It still happens today. For example, Sir Allan Fields gave me an excellent interview a few weeks ago, just after the Banks Holdings Ltd annual general meeting.
And although I disagreed with what his board had done regarding its common shareholders, I appreciated the fact that Sir Allan would still speak to me, that he spoke plainly and did not ask me to take anything off the record. I did my best with what he told me and have had no complaints from him about it.
But this is not the norm these days.
Since the arrival of public relations agencies, most companies have given the job of handling not only their bona fide PR events, like launching new products or handing out awards or donations, but also the news to public relations consultants.
Perhaps it is just a matter of having an outside agency, which knows the media organisations well, set up the event rather than give it to an administrative person who does not deal with the Press much.
But there is a heavy hand of finessing that intrudes far too often and it has led me to not attend most of these events.

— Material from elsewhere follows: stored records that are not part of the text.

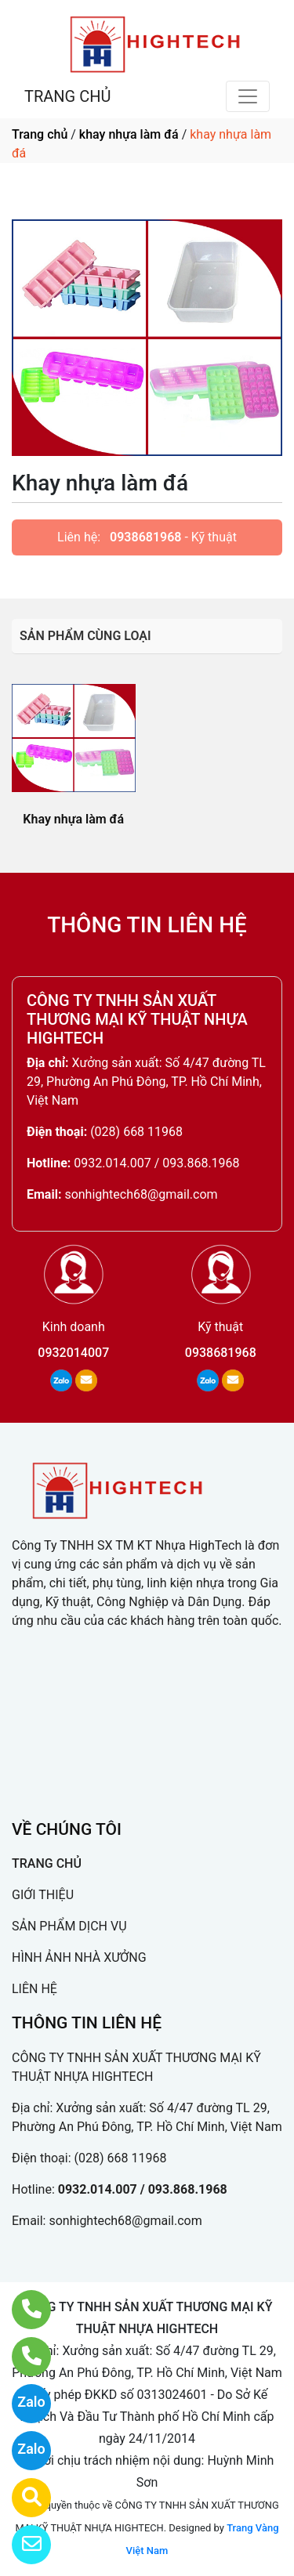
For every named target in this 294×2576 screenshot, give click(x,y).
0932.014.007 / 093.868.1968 (156, 1163)
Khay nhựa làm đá (73, 819)
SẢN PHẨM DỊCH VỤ (69, 1926)
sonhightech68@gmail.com (140, 1194)
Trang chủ (39, 134)
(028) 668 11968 (136, 1131)
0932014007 (73, 1352)
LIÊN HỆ (34, 1988)
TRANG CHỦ (67, 96)
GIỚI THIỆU (43, 1894)
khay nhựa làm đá (129, 134)
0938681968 (145, 537)
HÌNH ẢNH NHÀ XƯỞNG (79, 1957)
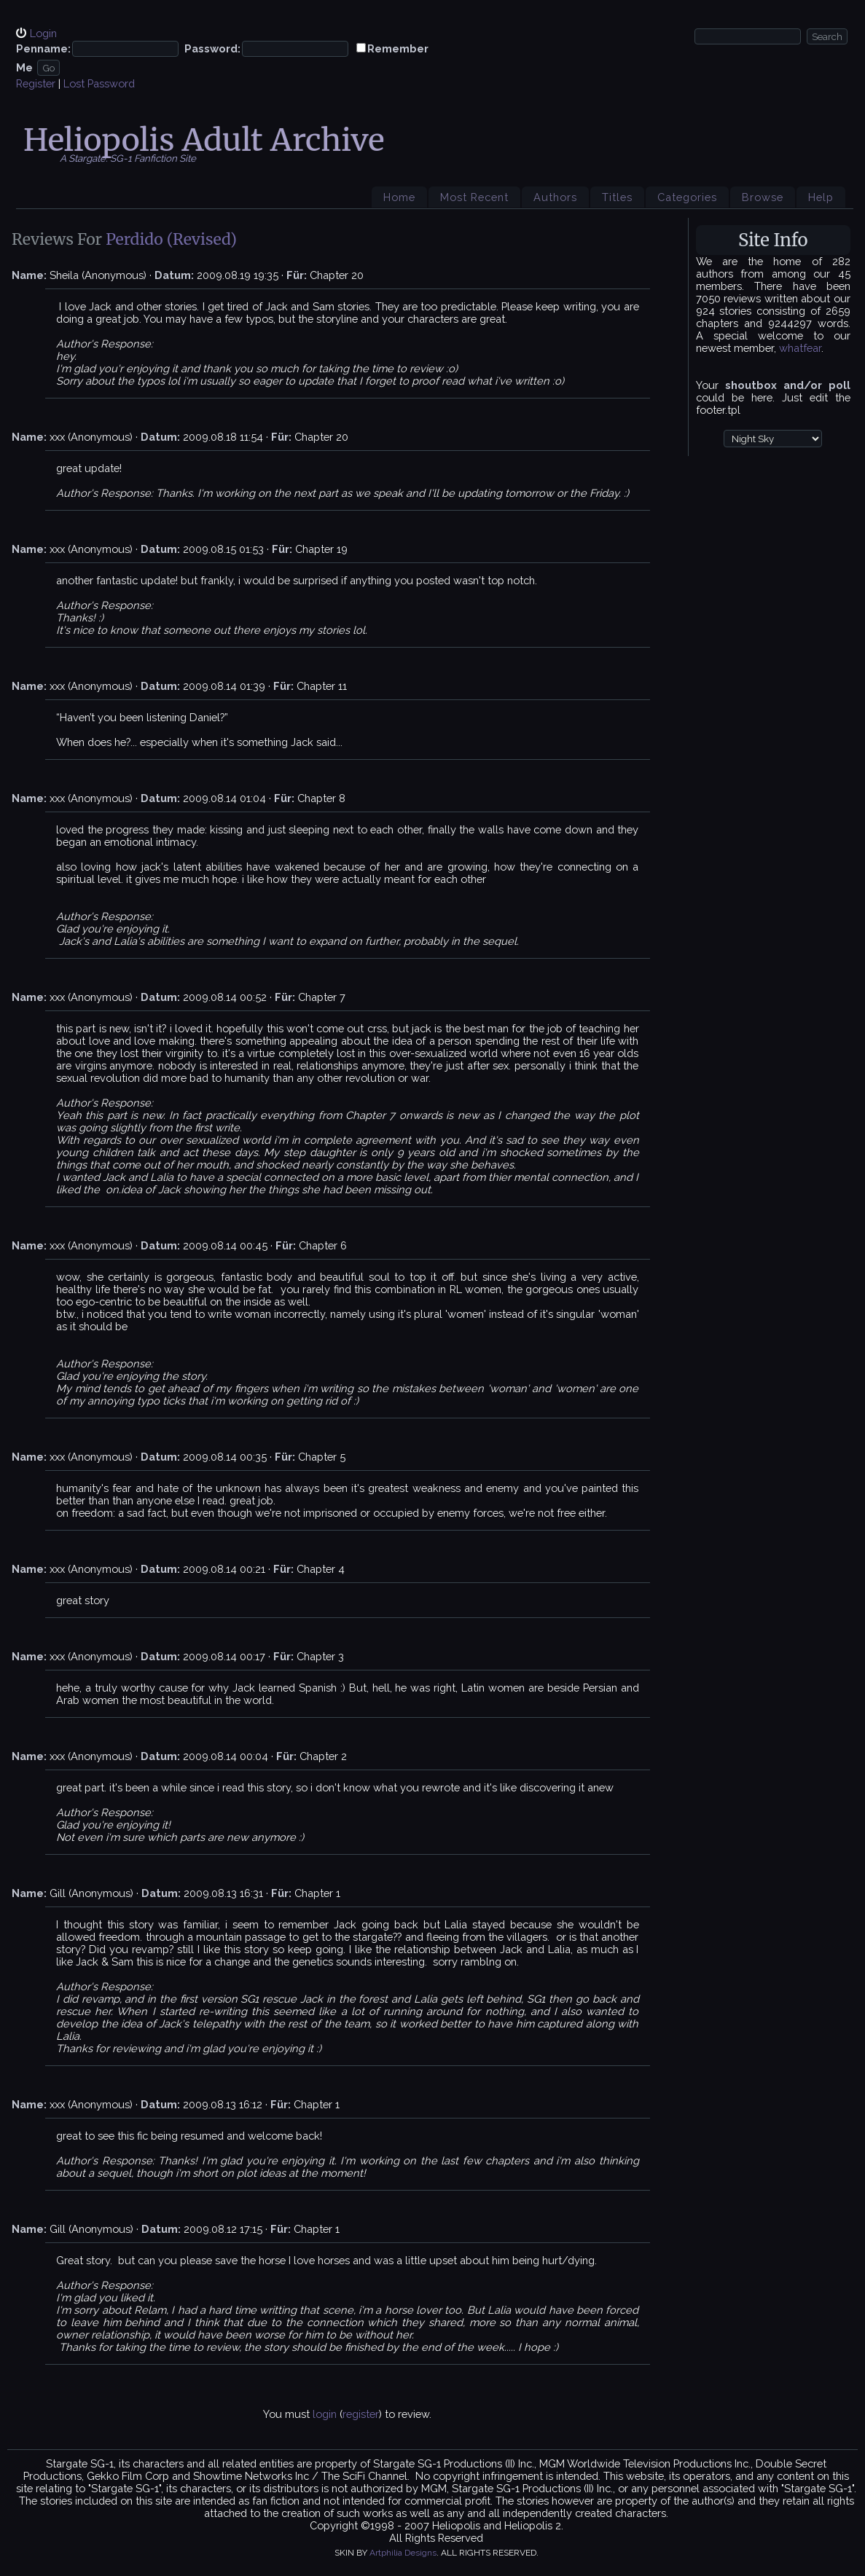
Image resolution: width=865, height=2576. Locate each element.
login (325, 2414)
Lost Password (99, 83)
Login (43, 33)
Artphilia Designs (403, 2553)
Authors (555, 197)
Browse (762, 197)
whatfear (800, 348)
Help (821, 197)
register (361, 2414)
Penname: (43, 48)
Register (35, 83)
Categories (687, 197)
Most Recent (474, 197)
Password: (212, 48)
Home (399, 197)
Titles (617, 197)
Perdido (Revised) (171, 239)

There are two I want to mention here. I will call names. 
The first is the Central Bank governor’s Press conference, which is held quarterly. Now, this is not a case of the governor trying to evade questions; it is the format. The quarterly review of the economy is now sent out the day before the Press conference, and rather than the almost laughable spectacle of a governor reading it out verbatim (which I have witnessed in years past), the Press can now go along and have a cosy chat on things economic with The Guv. 
The effect, however, is muted by the set-up, for instead of sitting at a table with your notepad or computer in front of you, you are placed theatre-style before the governor, who then offers up some of the most bland and general comments ever known to issue forth from someone in his position.

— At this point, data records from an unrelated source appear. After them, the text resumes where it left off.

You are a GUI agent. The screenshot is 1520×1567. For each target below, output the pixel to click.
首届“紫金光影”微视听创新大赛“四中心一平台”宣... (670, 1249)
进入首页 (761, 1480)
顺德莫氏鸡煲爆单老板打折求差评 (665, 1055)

He is not holding any notes and therefore the exchange is more akin to warm and fuzzy comments than detailed explanation of points the journalists are trying to raise.
I must confess I find it very dissatisfying from a journalistic point of view, hence my sporadic attendance.
The second is a recent example of annoying finessing by Al-Hart PR, which via email informed me that the new judicial manager of Clico Holdings Ltd, Deloitte Consulting Inc., was seeking “a meeting with the radio talkshow hosts/moderators as well as some of the key business journalists/editors to share information as it relates to this very sensitive issue”. 
I don’t like it when people tell me the issue is “sensitive”. It is code for “this meeting will be off the record”. To describe as “sensitive”, the possible destruction of thousands of people’s life savings, pensions and insurance policies by a rogue company which continued hawking its annuities, even after it was told to stop, borders on insult.
It is not a sensitive issue; it is a national disgrace, and the more light that can be shed upon it the better.
I emailed Al-Hart back and told them that I would only be attending on the understanding that “anything said at such a meeting would be considered by me as for the public record and NOT off the record. I would therefore be recording the session if invited”.
Meantime, I encountered Deloitte CEO Oliver Jordan at another function and he gave me the impression that he was always of the opinion that the meeting would be for the public record. So I told him I would come.
Do you know that when I got back to my office, an email from Al-Hart was awaiting me which said: “Please note that this is a meeting and not a media conference, and the invitation has been extended to you to attend and participate rather than for coverage and therefore we are asking kindly that it is not recorded.”
Not a good start for the judicial manager, in my humble opinion.
Let me just say for the record that with regard to the affairs of CL Financial or any of its subsidiaries, there is no meeting I will ever attend on the basis of confidentiality.
I have no investment in the company and therefore we would not be negotiating anything personal to me or my family. If you want me to hear what you have to say, feel free to say it and I will feel as free as a bird to record and publish it.
Barbados has paid a dear price, in my opinion, in the loss of information which the public should have due to this sort of nonsense. This finessing must stop.